C57Bl/6 mice received isoenergetic diets for ten weeks: control (C) or high-fructose (F). For additional eight weeks, animals received metformin hydrochloride (M, 250 mg/kg/day) or saline. After sacrifice, BAT and white fat pads were prepared for light microscopy and molecular analyses.

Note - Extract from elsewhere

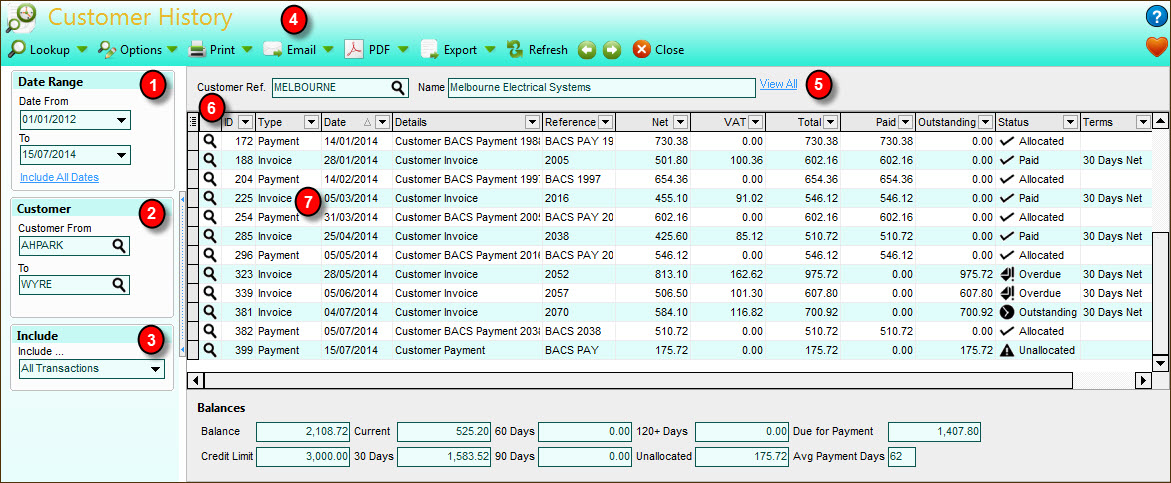Close the Customer History window
This screenshot has width=1171, height=483.
coord(659,49)
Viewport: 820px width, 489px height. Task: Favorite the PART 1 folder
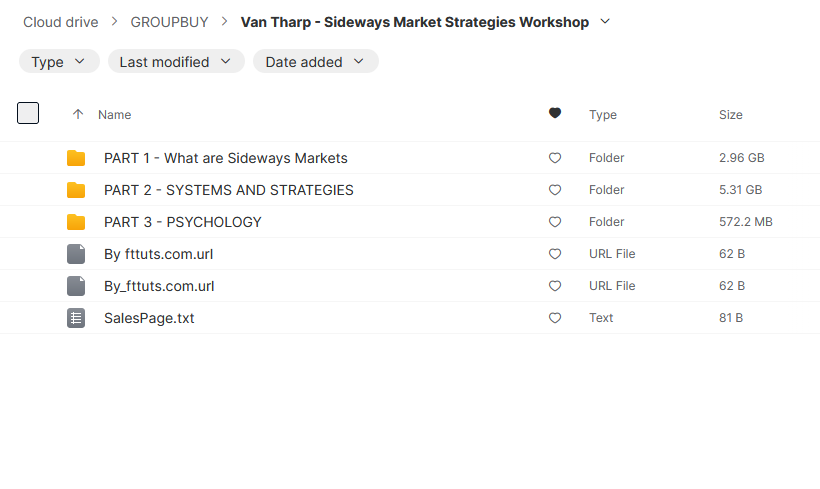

Body mass gain, white fat pads, and adiposity index were not different among the groups. There was a reduction in energy intake in the F group and energy expenditure in the F and FM groups. Metformin led to a more massive BAT in both groups CM and FM, associated with a higher adipocyte proliferation (β1-adrenergic receptor, proliferating cell nuclear antigen, and vascular endothelial growth factor), and differentiation (PR domain containing 16, bone morphogenetic protein 7), in part by activating 5′ adenosine monophosphate-activated protein kinase. Metformin also enhanced thermogenic markers in the BAT (uncoupling protein type 1, peroxisome proliferator-activated receptor gamma coactivator-1 alpha) through adrenergic stimuli and fibroblast growth factor 21. Metformin might improve mitochondrial biogenesis in the BAT (nuclear respiratory factor 1, mitochondrial transcription factor A), lipolysis (perilipin, adipose triglyceride lipase, hormone-sensitive lipase), and fatty acid uptake (lipoprotein lipase, cluster of differentiation 36, adipocyte protein 2).

Metformin effects are not linked to body mass changes, but affect BAT thermogenesis, mitochondrial biogenesis, and fatty acid uptake. Therefore, BAT may be a metformin adjuvant target for the treatment of metabolic disorders.